市原が放った言葉に、岳登は小さくない衝撃を受けた。「……どうしてだよ」と尋ねる言葉がワンテンポ遅くなる。撮り漏らしたシーンはあるものの、撮影はここまで概ね予定通り進んでいる。


「そうだな。色々説明するよりも、まずは現状を見てもらった方が早ぇか」


 市原は手に持つタブレット端末の電源を入れた。いくらか操作した後に、タブレット端末が岳登に渡される。岳登が見た画面には、表計算ソフトが表示されていた。今までの撮影で一日ごとにかかった費用が、表としてまとめられている。


 目を通す岳登。シートを確認するごとに状況が見えてきて、身体の奥が震えだす。


「市原。お前、これって……」


「ああ。この撮影のためにお前が用意した予算は三〇〇万。でも、もう残りは五〇万しかないんだ。これだけの金額、スタッフやキャストの日当二日分だけで消えちまう。要するに予算不足ってことなんだよ」


「……どうして、こんなことになったんだよ」


「お前もそれ見りゃ分かんだろ。一番大きいのは燃料代の高騰だな。車とか外部電源とか、想定の一.五倍の経費がかかってる。他にも居酒屋の使用料とか、急遽必要になった機材や小道具の費用とか。色々足が出た結果がこれだよ」


 市原の説明も動揺した岳登の頭には、ほとんど入ってこなかった。目の前が急に揺らいで見える錯覚さえ起こしてしまう。映画制作にとって、予算の問題は切っても切り離せない。
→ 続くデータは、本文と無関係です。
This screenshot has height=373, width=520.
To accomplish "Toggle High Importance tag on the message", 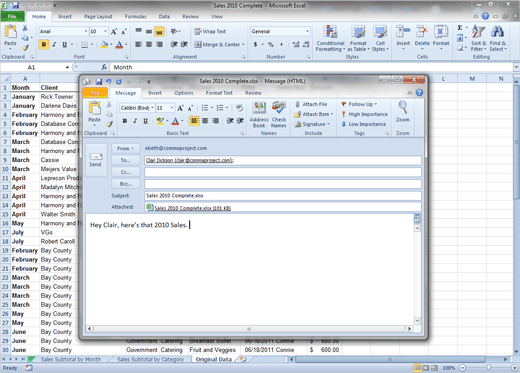I will [x=364, y=114].
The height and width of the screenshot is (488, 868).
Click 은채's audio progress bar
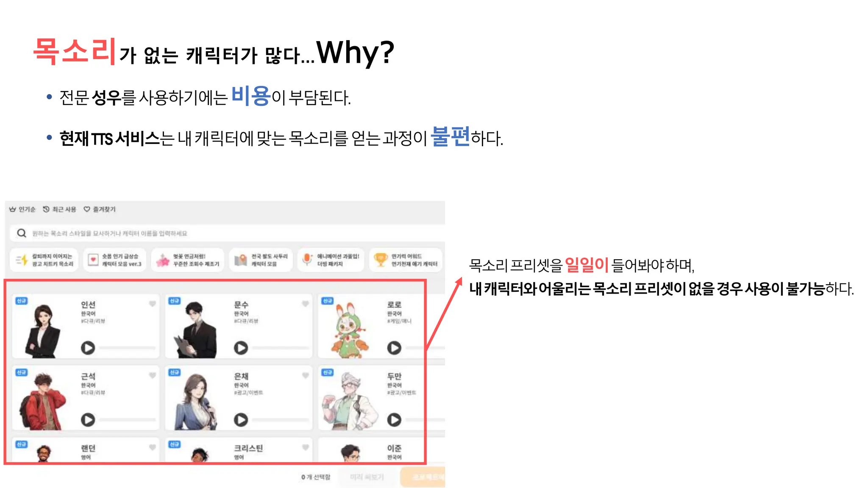pyautogui.click(x=281, y=420)
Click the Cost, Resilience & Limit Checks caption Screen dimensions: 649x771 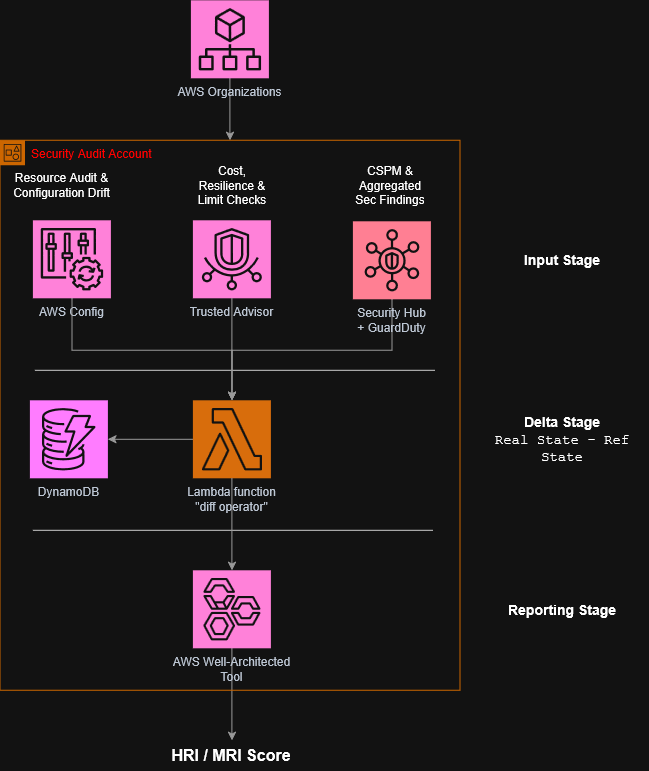pos(232,185)
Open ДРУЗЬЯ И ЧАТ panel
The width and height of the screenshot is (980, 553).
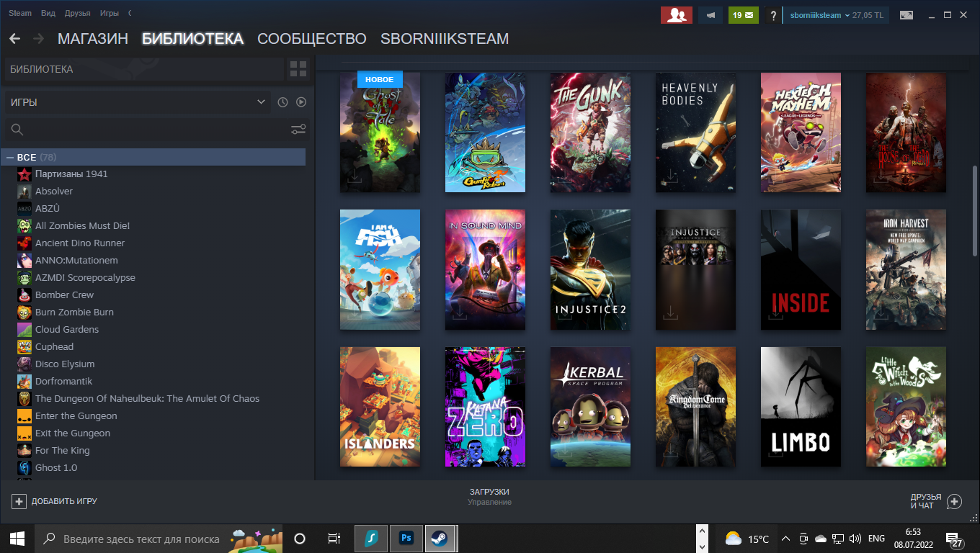[935, 501]
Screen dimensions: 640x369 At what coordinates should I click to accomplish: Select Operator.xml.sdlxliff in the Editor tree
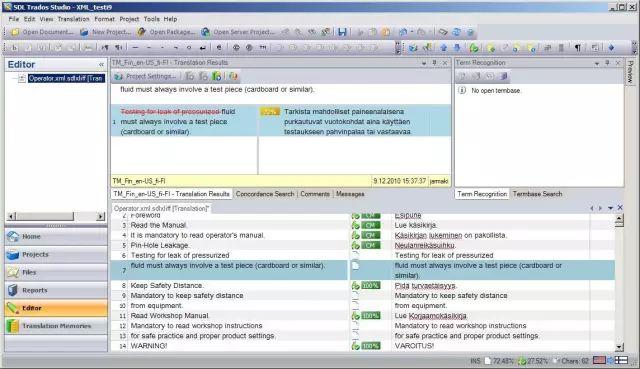click(x=66, y=78)
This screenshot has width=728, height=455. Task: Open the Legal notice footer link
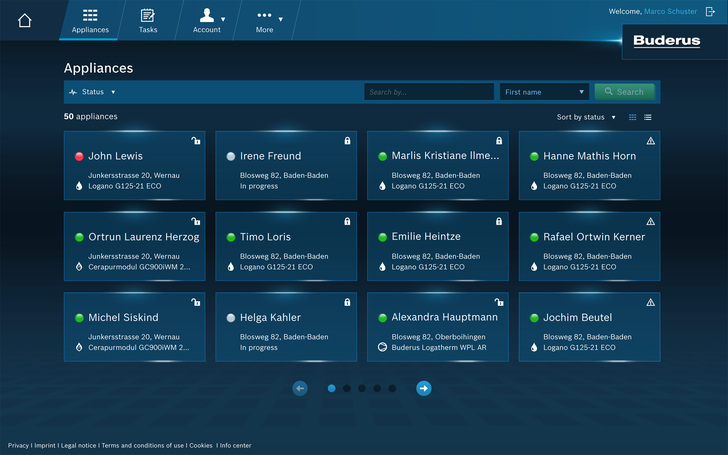coord(79,446)
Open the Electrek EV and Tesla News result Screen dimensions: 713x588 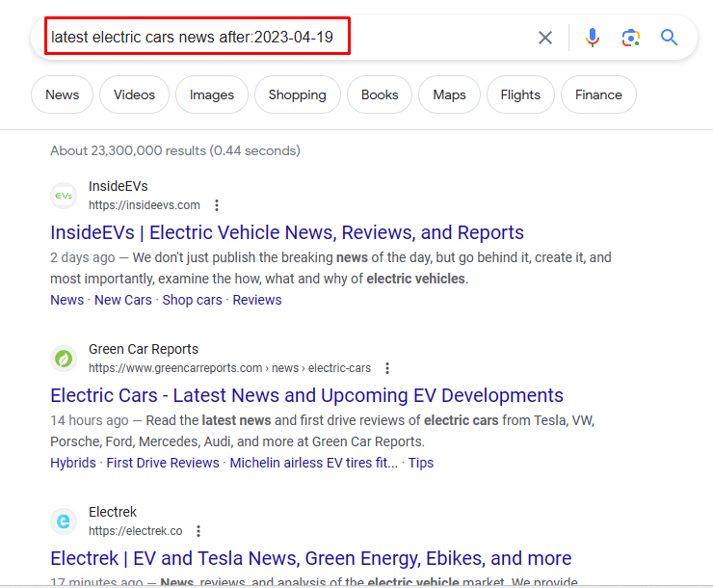click(x=310, y=558)
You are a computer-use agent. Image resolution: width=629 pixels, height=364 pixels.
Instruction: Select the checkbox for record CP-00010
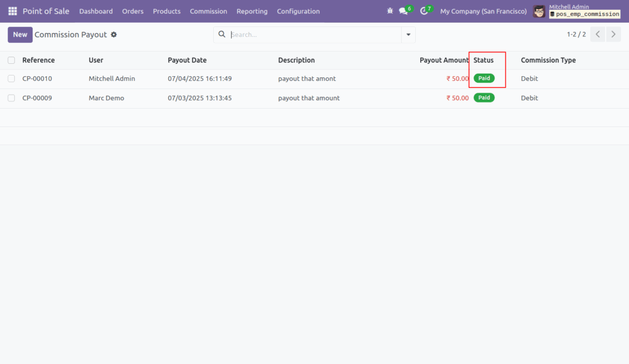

撮影後半になるにつれて予算が足りなくなって、ショットを減らしたり、無理なスケジュールでの撮影を敢行する。そういった現場も岳登は経験してきた。だから少し余裕を持って予算を見積もったのに、現実は想像を軽く超えてしまっている。残り三日の撮影を最後まで行うのは、現状では市原の言う通り不可能と言ってよかった。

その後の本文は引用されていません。